Quantization is a technique used to reduce the dimensionality of weights, reducing thus the required memory for inversion. However, this method can compromise the output accuracy, particularly at low dimensionalities (e.g., 2-bit).

In this context, codification methods have been developed to explore the possibility of achieving accurate results with a significant reduction in weight dimensionality.

The new work presents CodeGEMM, a GEMM kernel that uses a centric coding approach to optimize performance of quantized LLMs.

How it works

tCodeGEMM replaces dequantization, a complex and slow procedure that requires frequent centroid calculations and weight reconstruction. This kernel precalculates the inner product between centroids and activations stored in a lightweight codebook.
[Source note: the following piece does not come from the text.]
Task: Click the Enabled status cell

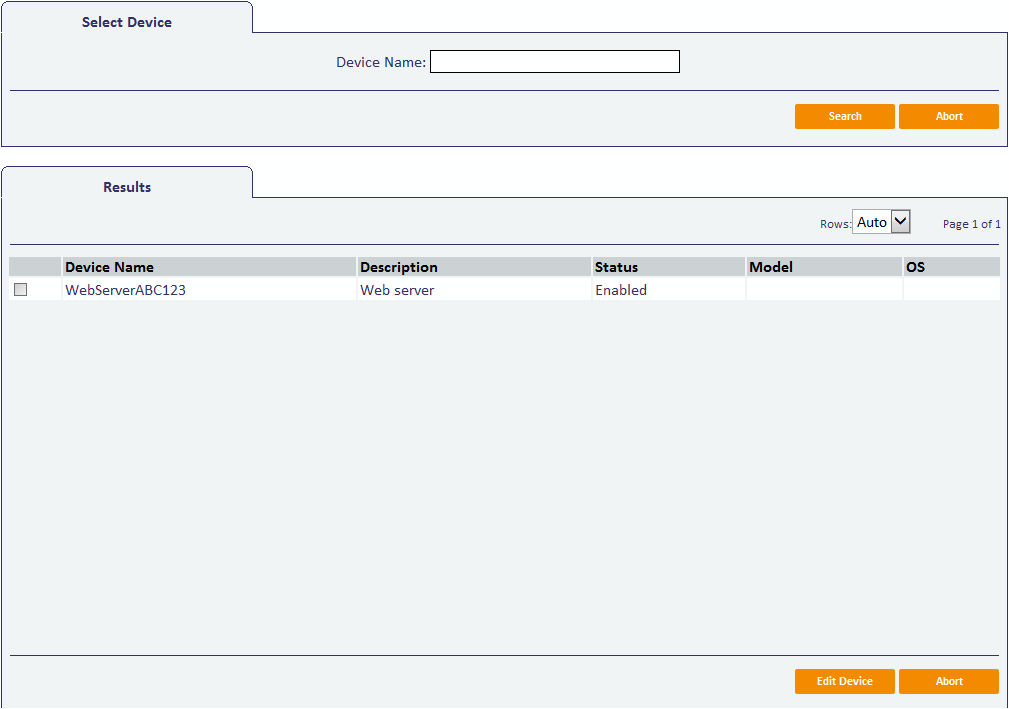Action: 621,290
In this way, during inversion, the codes are directly used to gather partial sums, avoiding thus per-element lookups and reducing the on-chip footprint.

The kernel supports systematic exploration of latency-memory-accuracy trade-offs under a unified implementation.

Results

tTested on Llama-3 models, CodeGEMM delivers 1.83x (8B) and 8.93x (70B) speedups compared to state-of-the-art codebook-based quantization at comparable accuracy. Additionally, this new kernel improves computing efficiency and memory subsystem utilization.